I'd like to take this opportunity to thank the late Lula Mae Hardaway, not only for giving birth to Stevie Wonder, but also for speaking to her son from beyond the grave last year and telling him it was time to take his music to his people.

I'd like to take this opportunity to thank the late Lula Mae Hardaway, not only for giving birth to Stevie Wonder, but also for speaking to her son from beyond the grave last year and telling him it was time to take his music to his people.

Standing at the lip of the stage with his daughter and backup singer Aisha Morris, at the Event Center at the Borgata Hotel and Casino - at the start of what would turn out to be an extraordinary 2½-hour show Sunday night - Wonder said his mother "allowed me to be free. She told me 'Your being blind doesn't mean you have to be blind.' "

Hardaway died May 31, 2006, which her son called "the saddest day of my life." But when the 57-year-old polymath was feeling too down to play music in the weeks after her death, he heard a familiar voice rousting him from his depression, he told his adoring audience on Sunday, at the second of his two Atlantic City shows.

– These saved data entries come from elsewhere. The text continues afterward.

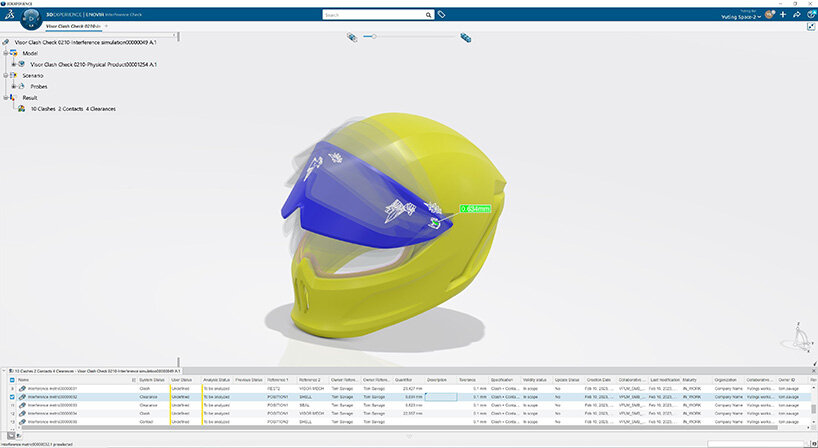The image size is (818, 448).
Task: Click the plus add icon in header
Action: coord(783,15)
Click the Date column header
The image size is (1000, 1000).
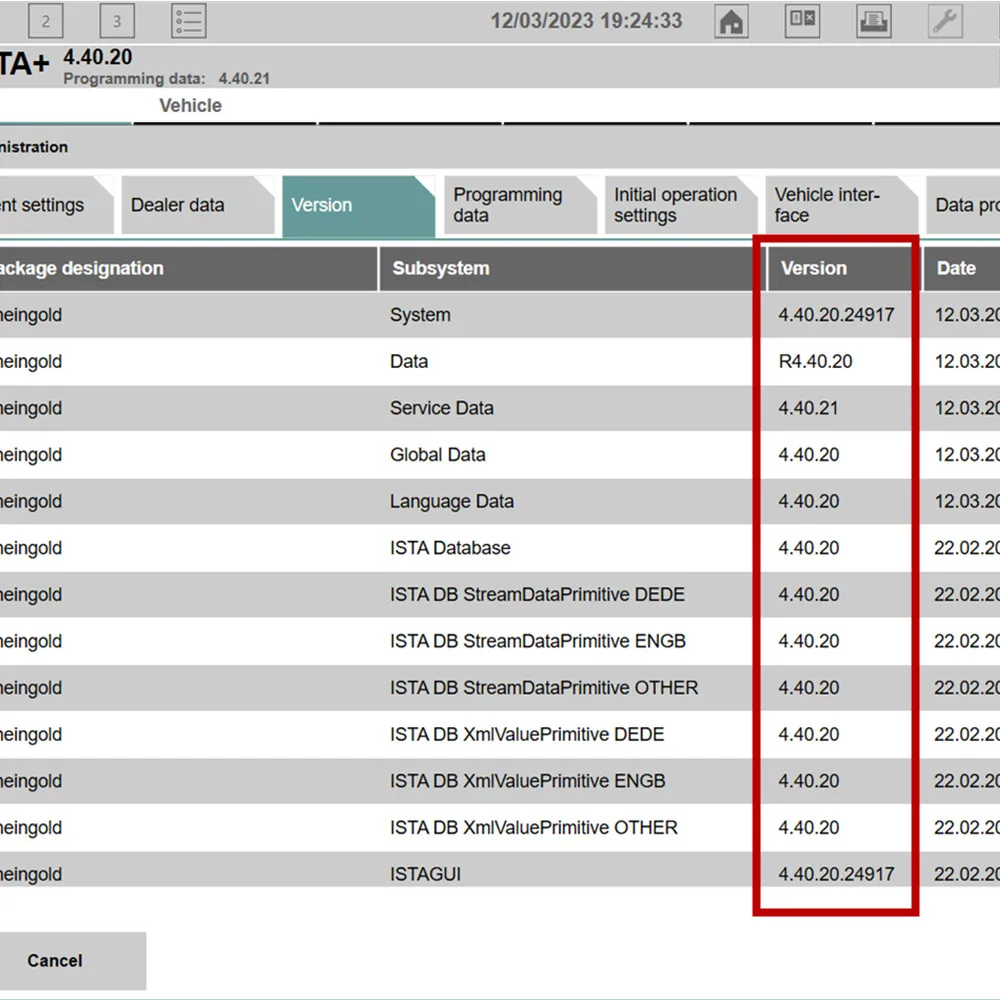pos(957,268)
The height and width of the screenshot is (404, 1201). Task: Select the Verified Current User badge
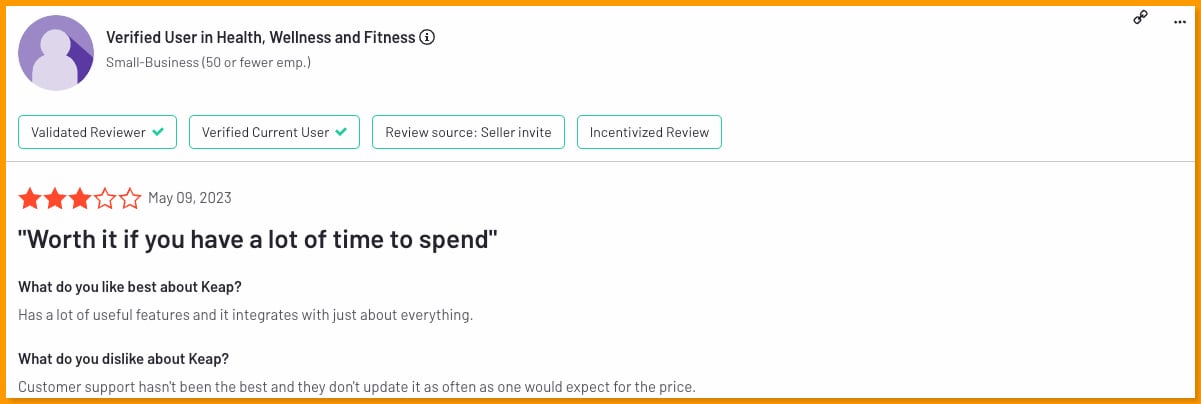[274, 132]
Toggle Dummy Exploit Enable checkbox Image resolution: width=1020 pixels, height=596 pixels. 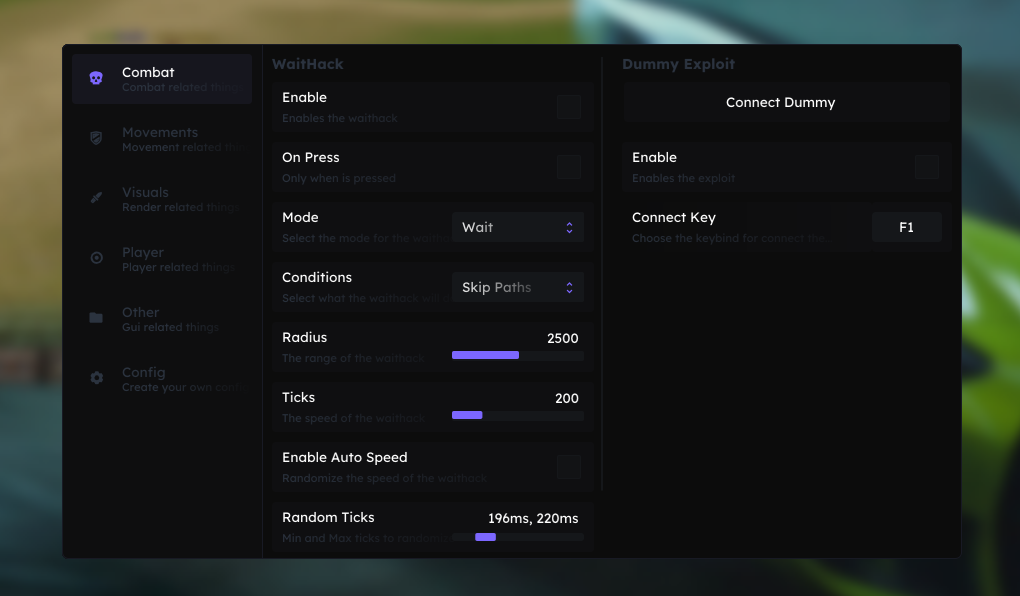click(926, 167)
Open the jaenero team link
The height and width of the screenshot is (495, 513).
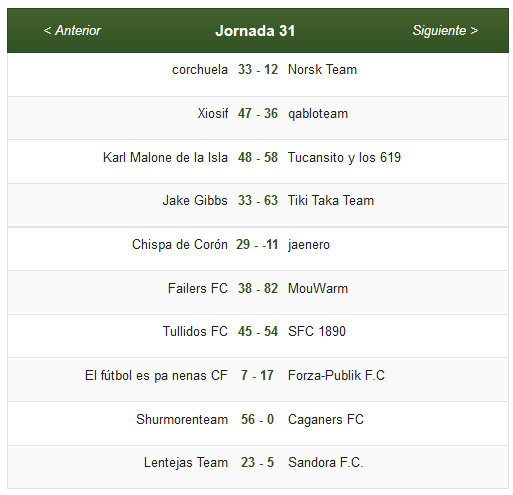(x=309, y=245)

"She said to me, 'Boy, you better get off your ass.' "

Taking that instruction to heart, Wonder set out on his first concert tour in 12 years, which will bring him and his crack eight-piece band to the Wachovia Center on Nov. 8.

And setting the stage with that story, he and Morris sat down at the piano for "Love's in Need of Love Today" for an achingly beautiful duet that set a tone of positivity for the generous, spirited evening that would follow.

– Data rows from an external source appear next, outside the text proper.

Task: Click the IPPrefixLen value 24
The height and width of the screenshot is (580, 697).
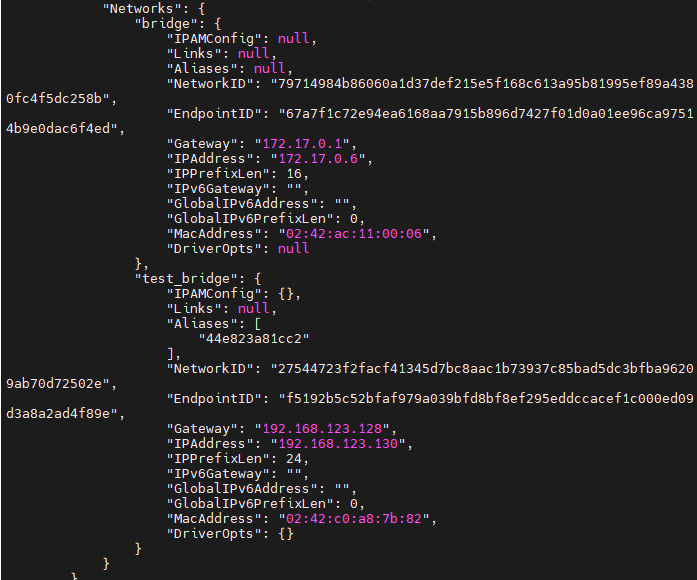Action: 294,459
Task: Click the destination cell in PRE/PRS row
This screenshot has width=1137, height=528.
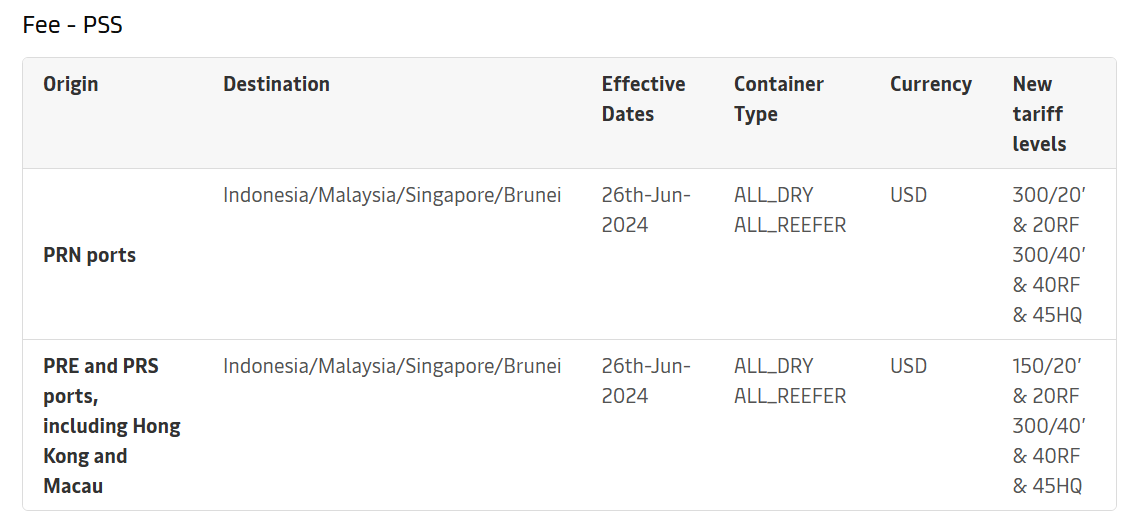Action: point(392,366)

"The force of evil plans to make you its possession," Wonder sang, in the keening, melismatic voice that can still hit the high notes. "And it will if we let it."

As long as Wonder held the stage, evil didn't stand a chance. Switching between an electronic keyboard and a grand piano, Wonder sat stage center in flowing braids and sunglasses, and took his middle-age, interracial audience through a masterful tour of his 4 1/2-decade career.

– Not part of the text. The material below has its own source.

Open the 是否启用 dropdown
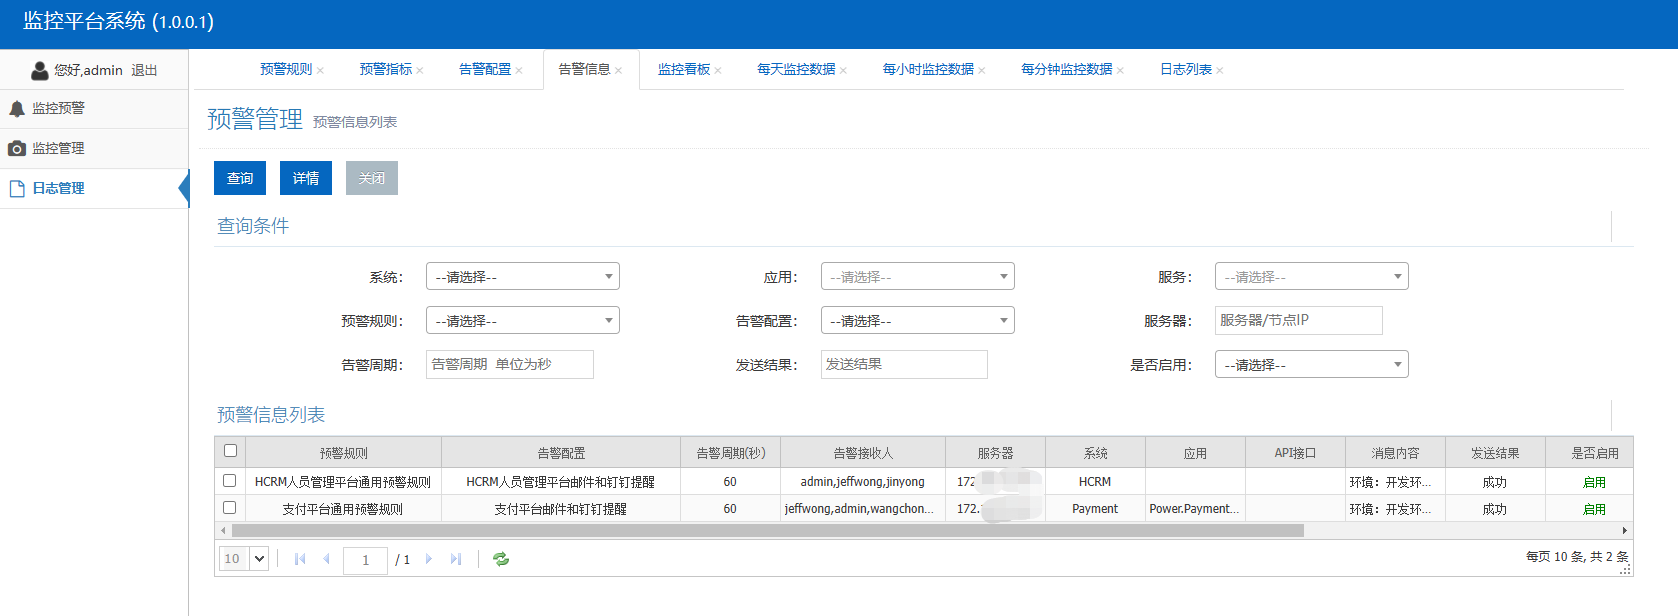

He reached back as far as "My Cherie Amour," a song he recalled writing to impress an older woman - she was 16, he was 15 - but "I didn't even get a kiss." The set list was heavy with luminous ballads like "Golden Lady" and "Visions," during which he decried anyone "who would allow us to kill. . . in the name of God, in the name of Allah." Each was delivered with an infectiously elegant melody that rendered futile any resistance to its hopeful, romantic sentiment.

The set also included a surfeit of funk-driven hits from Wonder's socially conscious '70s heyday, including powerhouses such as "I Wish," "Superstition" and "Living For the City," as well as the celebratory "Sir Duke." The only nit to pick about those numbers (or the whole evening, for that matter), is that the horns were synthesized on Victoria Theodore's keyboard, rather than played on real brass.

Wonder was in a playful mood all night long. After a particularly pretty duet with Morris, he joked, "Sounds good, get away," so he could have center stage back to himself. After "Signed, Sealed, Delivered I'm Yours," he reprised the tune as a country song, and when the crowd didn't seem crazy about that idea said: "I love country music. Too bad for you, good for me." He followed that with a cover of Charlie Rich's "Behind Closed Doors."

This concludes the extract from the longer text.